As the temperature drops outside, so does the potential for exterior painting. In Breckenridge, we work with are high quality Sherwin Williams paint that can be applied at temperatures as low as 35 degrees. So if you have a small indoor paint project you want to tackle yourself, at least allow us to offer you some advice.
Prep the Wall
Before you paint, it’s important that your surface is prepped. That means every hole, crack, dent is filled, patched and/or sanded. After the walls imperfections are hidden, consider priming. If you have new drywall, this is a MUST.
Know How Much Paint You Actually Need
Wasting paint is no fun. Instead, measure the perimeter of your room, then the height of the wall. Multiply the two numbers together and you have a pretty good estimate of how much square feet you need to cover. Subtract some for large windows and doors or parts of the wall that will require little to no paint. One gallon of paint covers about 300 square feet with one coat. Double this if you’re working with a lower quality paint or if you know you’re going to need two coats (darker color, more imperfections to hide, etc.).
Test the Color
I wish I could take credit for this idea, but I saw it on the DIY Network – take a piece of foam board or a canvas and paint it in the color you are trying to decide on. Grab several boards if you’re considering a few colors. This will allow you to hang the color directly on the wall and move it around as you like.
Invest in Higher Quality Painting Materials
If you are not going to hire out painting help, consider spending some extra money on canvas drop cloths. Professionals typically defer to this because it is less hazardous to work on and it absorbs spilled paint really well so you don’t have to worry about it slipping off plastic. Some other materials to consider: an extension pole and a paint grid.

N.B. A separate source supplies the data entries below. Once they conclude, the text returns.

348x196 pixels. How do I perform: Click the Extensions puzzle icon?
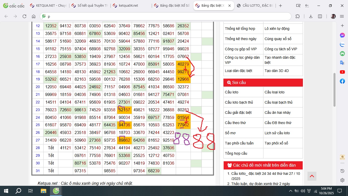[x=297, y=16]
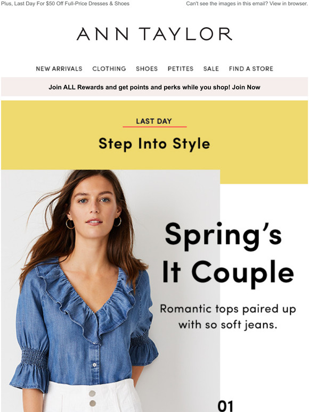Click the 01 number marker
This screenshot has width=309, height=412.
click(225, 406)

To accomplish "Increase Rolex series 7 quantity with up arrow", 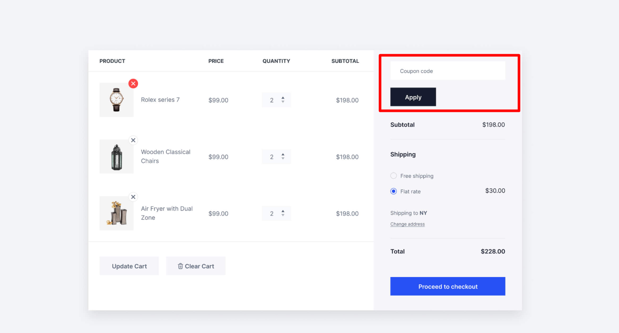I will coord(283,97).
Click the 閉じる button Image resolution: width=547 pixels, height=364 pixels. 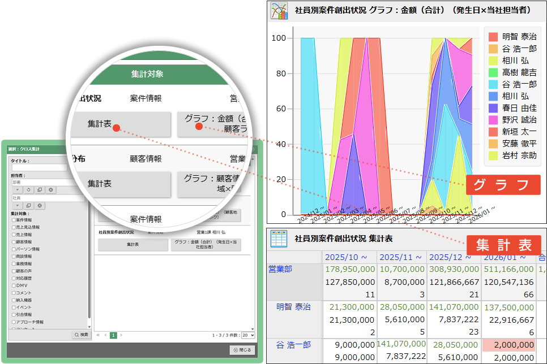coord(242,350)
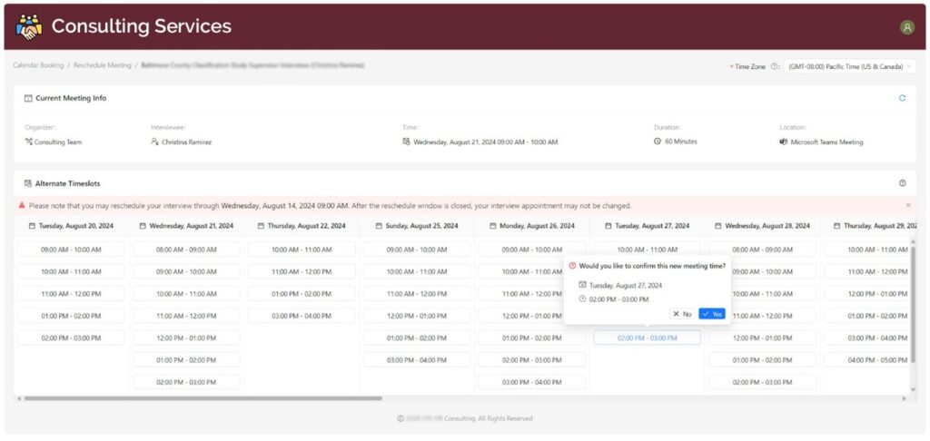
Task: Dismiss the red reschedule warning banner
Action: (907, 206)
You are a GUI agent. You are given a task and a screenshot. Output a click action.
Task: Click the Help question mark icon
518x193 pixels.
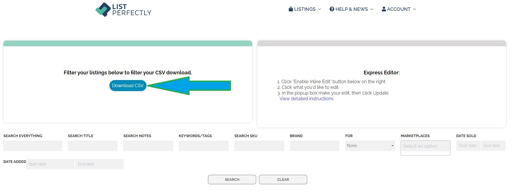332,9
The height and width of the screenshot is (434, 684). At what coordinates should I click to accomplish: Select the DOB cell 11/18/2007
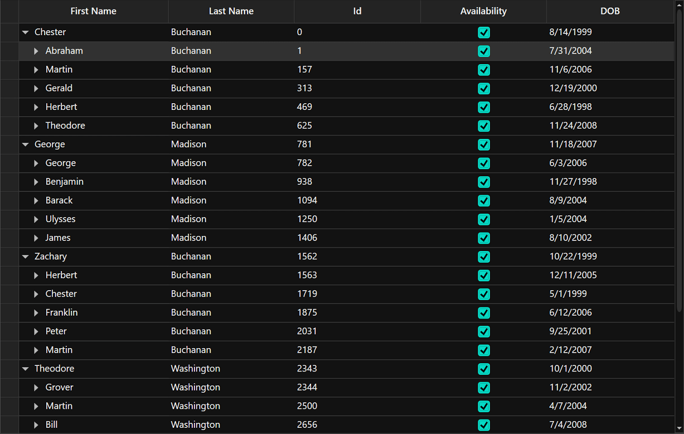coord(573,144)
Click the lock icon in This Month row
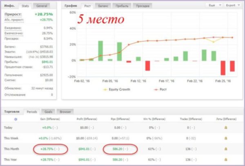 pyautogui.click(x=226, y=149)
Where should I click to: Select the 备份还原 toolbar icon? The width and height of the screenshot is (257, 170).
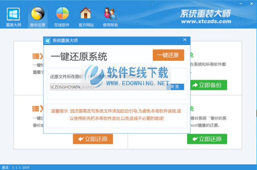[x=37, y=16]

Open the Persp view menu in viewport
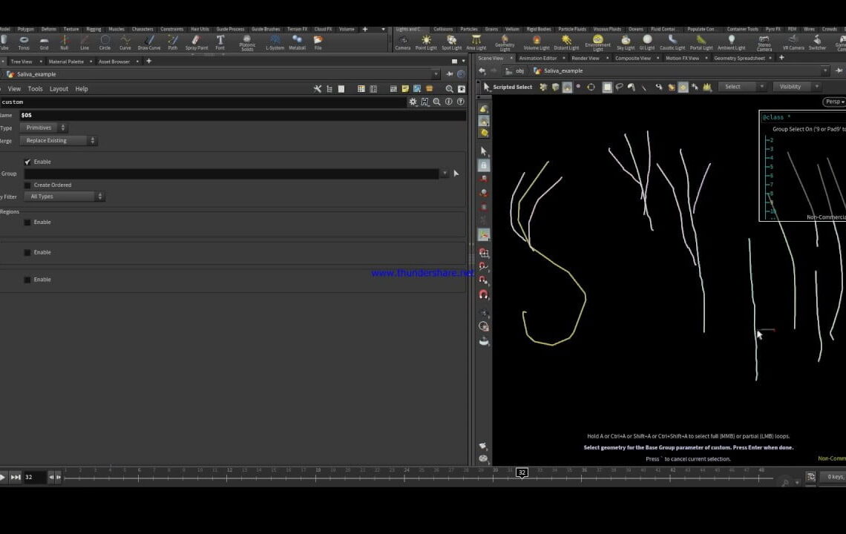point(834,102)
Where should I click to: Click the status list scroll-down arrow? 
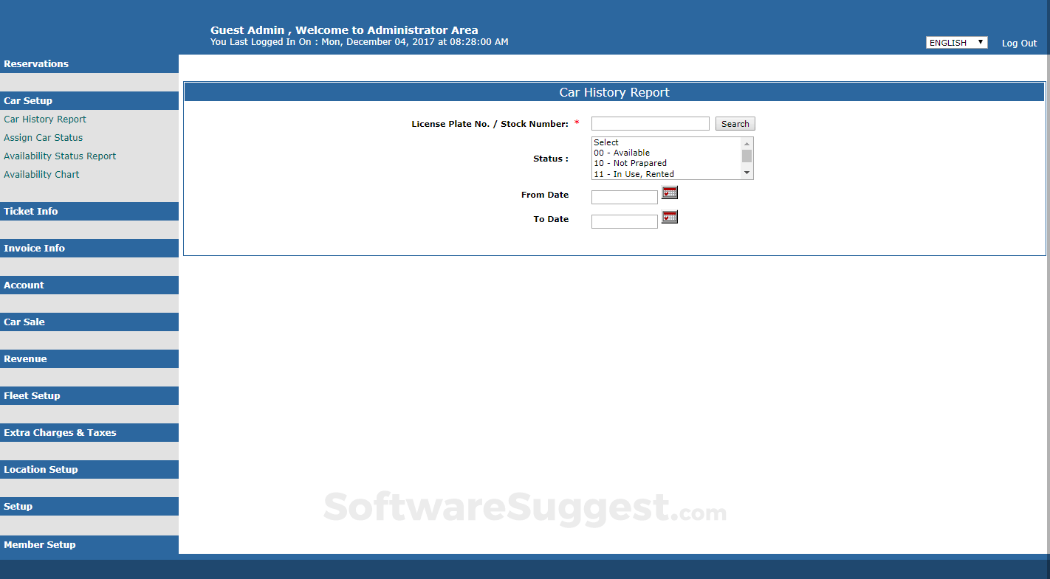coord(747,172)
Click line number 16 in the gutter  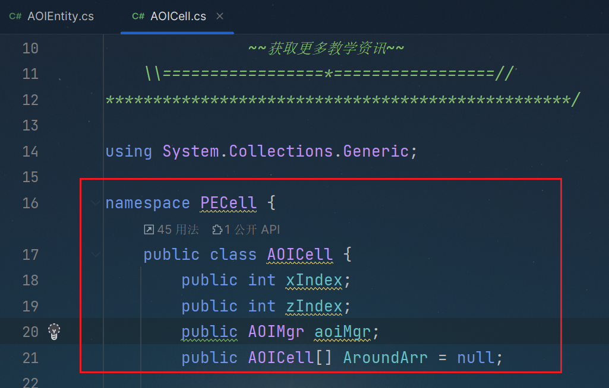(x=30, y=203)
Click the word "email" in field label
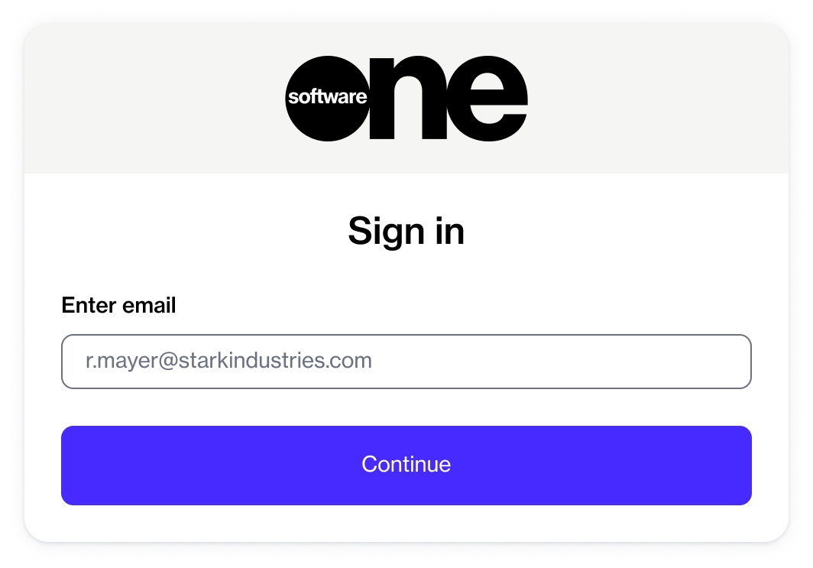 point(150,306)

Depending on the size you get, an extension pole could mean little or no time on a ladder.
Paint grids are a strong recommendation as well because they offer better paint application than your typical paint tray. Most people inevitably apply too much paint to their roller cover and/or make a huge mess using a paint tray. A grid will allow you to drop it into a five-gallon bucket. When you’re done painting for the day, you can just put a lid on the bucket to store the paint for later instead of trying to salvage your paint tray.
We are pretty liberal with our advice, so please don’t hesitate to drop us a line or give us a call at 970 418-5368 cell or 970-547-9778 office. If you live near Breckenridge, we can do the work for you!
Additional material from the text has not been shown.